Consider the following MLIR program:
a.mlir:

module {
  func.func @tensor_i32(%arg0: tensor<1xi32>) -> i32 {
    %idx0 = index.constant 0
    %0 = tensor.extract %arg0[%idx0] : tensor<1xi32>
    return %0 : i32
  }
  func.func @func1() {
    %c1_i32 = arith.constant 1 : i32
    %c0_i32 = arith.constant 0 : i32
    %c0 = arith.constant 0 : index
    %5 = tensor.empty() : tensor<1xi32> // using empty
    // %5 = tensor.from_elements %c0_i32 : tensor<1xi32>
    
    %inserted_28 = tensor.insert %c1_i32 into %5[%c0] : tensor<1xi32>
    %31 = call @tensor_i32(%inserted_28) : (tensor<1xi32>) -> i32
    %308 = tensor.extract %5[%c0] : tensor<1xi32>
    // vector.print %31 : i32
    vector.print %308 : i32
    return
  }
}

It will output two different results when applying two different optimization pass sequences:
pass sequence1: --sparsification-and-bufferization --tensor-bufferize --func-bufferize --convert-func-to-llvm --convert-index-to-llvm --convert-vector-to-llvm --finalize-memref-to-llvm --convert-arith-to-llvm --reconcile-unrealized-casts
pass sequence2: --tensor-bufferize --func-bufferize --convert-func-to-llvm --convert-index-to-llvm --convert-vector-to-llvm --finalize-memref-to-llvm --convert-arith-to-llvm --reconcile-unrealized-casts

The pass sequence1 outputs the executable that outputs 1, while the latter outputs 0.
The difference between pass sequence1 and pass sequence2 is that there is an additional --sparsification-and-bufferization at the begining of the pass sequence1.

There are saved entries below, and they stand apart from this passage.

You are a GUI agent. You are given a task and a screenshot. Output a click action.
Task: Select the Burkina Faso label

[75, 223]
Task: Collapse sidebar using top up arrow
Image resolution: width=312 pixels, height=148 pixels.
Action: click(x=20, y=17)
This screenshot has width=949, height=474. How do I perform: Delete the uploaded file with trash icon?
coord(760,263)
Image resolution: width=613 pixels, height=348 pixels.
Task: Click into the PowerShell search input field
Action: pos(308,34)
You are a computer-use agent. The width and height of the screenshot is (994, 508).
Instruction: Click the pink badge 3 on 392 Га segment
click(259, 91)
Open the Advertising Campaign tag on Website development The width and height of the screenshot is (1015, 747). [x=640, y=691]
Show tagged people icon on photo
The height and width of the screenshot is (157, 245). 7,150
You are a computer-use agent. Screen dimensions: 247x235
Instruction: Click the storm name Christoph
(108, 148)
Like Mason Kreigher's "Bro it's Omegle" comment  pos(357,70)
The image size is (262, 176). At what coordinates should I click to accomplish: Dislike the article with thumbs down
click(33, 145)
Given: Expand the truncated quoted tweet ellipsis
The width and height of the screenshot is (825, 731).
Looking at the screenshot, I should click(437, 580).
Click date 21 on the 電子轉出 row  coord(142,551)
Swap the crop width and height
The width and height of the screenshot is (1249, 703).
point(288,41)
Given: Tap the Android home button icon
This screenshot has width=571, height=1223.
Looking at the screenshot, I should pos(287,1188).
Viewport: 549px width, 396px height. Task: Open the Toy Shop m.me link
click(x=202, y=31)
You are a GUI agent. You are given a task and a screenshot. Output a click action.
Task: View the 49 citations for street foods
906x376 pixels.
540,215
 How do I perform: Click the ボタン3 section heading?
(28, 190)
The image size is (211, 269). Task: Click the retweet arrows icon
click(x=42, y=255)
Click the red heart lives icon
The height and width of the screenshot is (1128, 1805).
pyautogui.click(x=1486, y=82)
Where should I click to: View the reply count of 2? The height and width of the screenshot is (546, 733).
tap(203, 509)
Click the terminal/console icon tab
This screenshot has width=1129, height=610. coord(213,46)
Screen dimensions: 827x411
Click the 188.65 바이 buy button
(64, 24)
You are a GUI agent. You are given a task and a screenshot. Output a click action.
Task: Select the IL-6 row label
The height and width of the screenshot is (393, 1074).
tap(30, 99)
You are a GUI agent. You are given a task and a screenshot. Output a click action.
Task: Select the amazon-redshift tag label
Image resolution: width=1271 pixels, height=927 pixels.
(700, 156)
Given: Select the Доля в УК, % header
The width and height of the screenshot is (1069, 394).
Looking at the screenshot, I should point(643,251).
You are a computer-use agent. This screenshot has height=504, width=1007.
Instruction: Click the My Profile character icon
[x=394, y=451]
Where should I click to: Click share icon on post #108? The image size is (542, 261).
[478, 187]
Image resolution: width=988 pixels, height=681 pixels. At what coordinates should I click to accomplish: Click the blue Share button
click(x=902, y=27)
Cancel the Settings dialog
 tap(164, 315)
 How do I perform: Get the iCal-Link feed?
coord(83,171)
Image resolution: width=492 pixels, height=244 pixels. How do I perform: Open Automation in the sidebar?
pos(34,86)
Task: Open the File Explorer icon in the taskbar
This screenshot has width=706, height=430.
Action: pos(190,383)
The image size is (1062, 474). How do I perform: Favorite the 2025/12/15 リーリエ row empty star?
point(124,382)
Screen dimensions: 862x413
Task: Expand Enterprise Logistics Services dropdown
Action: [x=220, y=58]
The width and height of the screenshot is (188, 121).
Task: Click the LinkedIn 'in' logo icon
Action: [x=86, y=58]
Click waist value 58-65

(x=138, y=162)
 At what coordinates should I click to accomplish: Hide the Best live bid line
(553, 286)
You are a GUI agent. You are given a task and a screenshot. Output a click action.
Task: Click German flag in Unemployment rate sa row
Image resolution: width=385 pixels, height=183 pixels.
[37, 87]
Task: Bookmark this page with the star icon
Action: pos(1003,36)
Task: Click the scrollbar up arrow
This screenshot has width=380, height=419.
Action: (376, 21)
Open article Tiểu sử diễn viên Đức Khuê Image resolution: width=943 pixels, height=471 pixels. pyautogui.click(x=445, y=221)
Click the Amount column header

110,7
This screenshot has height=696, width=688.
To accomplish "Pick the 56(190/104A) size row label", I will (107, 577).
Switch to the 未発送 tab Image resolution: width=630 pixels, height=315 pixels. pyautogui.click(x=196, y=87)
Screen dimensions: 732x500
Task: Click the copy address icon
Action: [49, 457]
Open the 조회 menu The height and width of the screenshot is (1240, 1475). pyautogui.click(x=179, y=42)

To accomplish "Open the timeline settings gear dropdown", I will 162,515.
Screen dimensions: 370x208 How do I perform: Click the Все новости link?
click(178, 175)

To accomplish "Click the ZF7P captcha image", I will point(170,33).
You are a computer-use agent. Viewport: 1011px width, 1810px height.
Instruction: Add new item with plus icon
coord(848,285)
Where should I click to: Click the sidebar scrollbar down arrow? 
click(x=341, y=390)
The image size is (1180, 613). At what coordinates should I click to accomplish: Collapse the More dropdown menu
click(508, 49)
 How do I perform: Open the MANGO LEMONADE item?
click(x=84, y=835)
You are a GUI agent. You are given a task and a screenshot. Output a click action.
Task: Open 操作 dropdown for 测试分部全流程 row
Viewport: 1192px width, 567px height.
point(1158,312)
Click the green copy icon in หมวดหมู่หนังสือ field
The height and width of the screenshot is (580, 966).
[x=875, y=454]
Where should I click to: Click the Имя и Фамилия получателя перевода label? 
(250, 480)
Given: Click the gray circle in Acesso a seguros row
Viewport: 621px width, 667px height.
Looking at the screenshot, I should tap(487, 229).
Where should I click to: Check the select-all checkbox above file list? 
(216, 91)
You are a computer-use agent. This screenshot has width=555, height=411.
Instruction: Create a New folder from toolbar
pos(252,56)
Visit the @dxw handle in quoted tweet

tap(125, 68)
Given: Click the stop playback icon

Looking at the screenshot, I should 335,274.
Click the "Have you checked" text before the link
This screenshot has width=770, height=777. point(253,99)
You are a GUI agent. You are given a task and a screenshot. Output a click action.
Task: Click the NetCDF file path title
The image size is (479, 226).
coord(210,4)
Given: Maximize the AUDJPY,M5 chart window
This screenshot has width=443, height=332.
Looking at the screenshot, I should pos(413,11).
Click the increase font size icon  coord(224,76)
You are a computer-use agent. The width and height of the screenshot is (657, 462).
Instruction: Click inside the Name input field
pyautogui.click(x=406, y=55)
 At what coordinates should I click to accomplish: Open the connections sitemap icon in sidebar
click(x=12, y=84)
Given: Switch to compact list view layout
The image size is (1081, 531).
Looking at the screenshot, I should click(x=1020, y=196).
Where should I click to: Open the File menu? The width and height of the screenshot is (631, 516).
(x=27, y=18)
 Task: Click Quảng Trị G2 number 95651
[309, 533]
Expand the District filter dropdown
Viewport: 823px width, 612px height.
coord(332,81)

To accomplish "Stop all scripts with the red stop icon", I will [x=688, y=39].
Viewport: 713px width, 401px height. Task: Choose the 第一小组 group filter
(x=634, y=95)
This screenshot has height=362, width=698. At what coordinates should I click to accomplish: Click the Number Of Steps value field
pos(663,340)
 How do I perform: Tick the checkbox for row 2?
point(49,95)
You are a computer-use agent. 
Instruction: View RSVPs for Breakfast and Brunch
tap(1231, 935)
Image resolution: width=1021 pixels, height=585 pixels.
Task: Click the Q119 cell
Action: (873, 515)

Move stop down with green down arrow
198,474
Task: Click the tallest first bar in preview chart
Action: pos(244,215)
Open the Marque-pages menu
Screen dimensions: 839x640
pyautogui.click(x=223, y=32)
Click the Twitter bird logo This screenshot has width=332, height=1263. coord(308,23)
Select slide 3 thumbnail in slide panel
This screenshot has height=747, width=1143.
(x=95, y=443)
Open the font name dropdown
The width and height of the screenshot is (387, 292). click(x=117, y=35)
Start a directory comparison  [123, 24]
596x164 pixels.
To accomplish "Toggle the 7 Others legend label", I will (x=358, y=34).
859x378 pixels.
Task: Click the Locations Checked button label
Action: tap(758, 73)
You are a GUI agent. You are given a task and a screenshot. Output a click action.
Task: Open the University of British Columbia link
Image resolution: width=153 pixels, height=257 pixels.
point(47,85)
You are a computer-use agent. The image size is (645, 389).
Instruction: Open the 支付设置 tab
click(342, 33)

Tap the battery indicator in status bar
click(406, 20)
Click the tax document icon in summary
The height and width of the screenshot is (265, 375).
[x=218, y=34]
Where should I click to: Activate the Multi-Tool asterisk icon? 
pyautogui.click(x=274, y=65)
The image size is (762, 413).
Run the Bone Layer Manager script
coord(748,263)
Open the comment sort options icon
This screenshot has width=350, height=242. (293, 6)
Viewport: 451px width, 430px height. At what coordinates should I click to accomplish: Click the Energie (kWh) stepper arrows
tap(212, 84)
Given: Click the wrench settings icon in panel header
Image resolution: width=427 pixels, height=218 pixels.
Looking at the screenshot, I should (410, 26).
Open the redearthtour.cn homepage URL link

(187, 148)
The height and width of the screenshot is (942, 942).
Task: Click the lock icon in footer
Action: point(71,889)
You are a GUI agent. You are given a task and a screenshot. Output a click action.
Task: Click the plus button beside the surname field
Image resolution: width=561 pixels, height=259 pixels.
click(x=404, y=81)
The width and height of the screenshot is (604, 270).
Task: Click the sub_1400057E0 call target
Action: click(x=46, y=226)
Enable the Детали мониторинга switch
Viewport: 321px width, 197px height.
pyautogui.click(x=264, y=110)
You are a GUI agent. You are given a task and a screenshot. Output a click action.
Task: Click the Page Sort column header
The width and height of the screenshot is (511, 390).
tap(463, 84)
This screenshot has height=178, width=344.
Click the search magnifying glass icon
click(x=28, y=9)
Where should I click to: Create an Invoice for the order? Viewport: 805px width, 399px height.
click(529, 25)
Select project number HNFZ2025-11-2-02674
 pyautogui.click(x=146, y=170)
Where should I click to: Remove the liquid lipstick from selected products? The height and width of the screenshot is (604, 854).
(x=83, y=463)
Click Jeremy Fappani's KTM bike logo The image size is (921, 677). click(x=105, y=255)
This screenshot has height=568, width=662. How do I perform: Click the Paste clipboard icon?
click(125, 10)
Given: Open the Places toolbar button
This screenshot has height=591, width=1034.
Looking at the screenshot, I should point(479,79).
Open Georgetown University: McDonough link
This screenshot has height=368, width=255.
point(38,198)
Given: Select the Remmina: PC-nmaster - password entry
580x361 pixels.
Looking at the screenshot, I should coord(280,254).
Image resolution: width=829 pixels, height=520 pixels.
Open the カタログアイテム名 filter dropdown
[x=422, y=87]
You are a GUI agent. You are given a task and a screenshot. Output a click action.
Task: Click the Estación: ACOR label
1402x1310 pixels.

I futher analyze the output of these two sequences:
pass1: --sparsification-and-bufferization --tensor-bufferize
pass2: --tensor-bufferize
The result of pass1 is:

module {
  func.func @tensor_i32(%arg0: memref<1xi32>) -> i32 {
    %idx0 = index.constant 0
    %0 = memref.load %arg0[%idx0] : memref<1xi32>
    return %0 : i32
  }
  func.func @func1() {
    %c1_i32 = arith.constant 1 : i32
    %c0 = arith.constant 0 : index
    %alloc = memref.alloc() {alignment = 64 : i64} : memref<1xi32>
    memref.store %c1_i32, %alloc[%c0] : memref<1xi32>
    %0 = call @tensor_i32(%alloc) : (memref<1xi32>) -> i32
    %1 = memref.load %alloc[%c0] : memref<1xi32>
    vector.print %1 : i32
    return
  }
}

The result of pass2 is:

module {
  func.func @tensor_i32(%arg0: tensor<1xi32>) -> i32 {
    %0 = bufferization.to_memref %arg0 : memref<1xi32>
    %idx0 = index.constant 0
    %1 = memref.load %0[%idx0] : memref<1xi32>
    return %1 : i32
  }
  func.func @func1() {
    %c1_i32 = arith.constant 1 : i32
    %c0_i32 = arith.constant 0 : i32
    %c0 = arith.constant 0 : index
    %alloc = memref.alloc() {alignment = 64 : i64} : memref<1xi32>
    %alloc_0 = memref.alloc() {alignment = 64 : i64} : memref<1xi32>
    memref.copy %alloc, %alloc_0 : memref<1xi32> to memref<1xi32>
    memref.store %c1_i32, %alloc_0[%c0] : memref<1xi32>
    %0 = bufferization.to_tensor %alloc_0 : memref<1xi32>
    %1 = call @tensor_i32(%0) : (tensor<1xi32>) -> i32
    %2 = memref.load %alloc[%c0] : memref<1xi32>
    vector.print %2 : i32
    return
  }
}

It seems that --sparsification-and-bufferization --tensor-bufferize treats the operand and the result of tensor.insert as same tensor(memref),
when the operand of tensor.insert is created by tensor.empty.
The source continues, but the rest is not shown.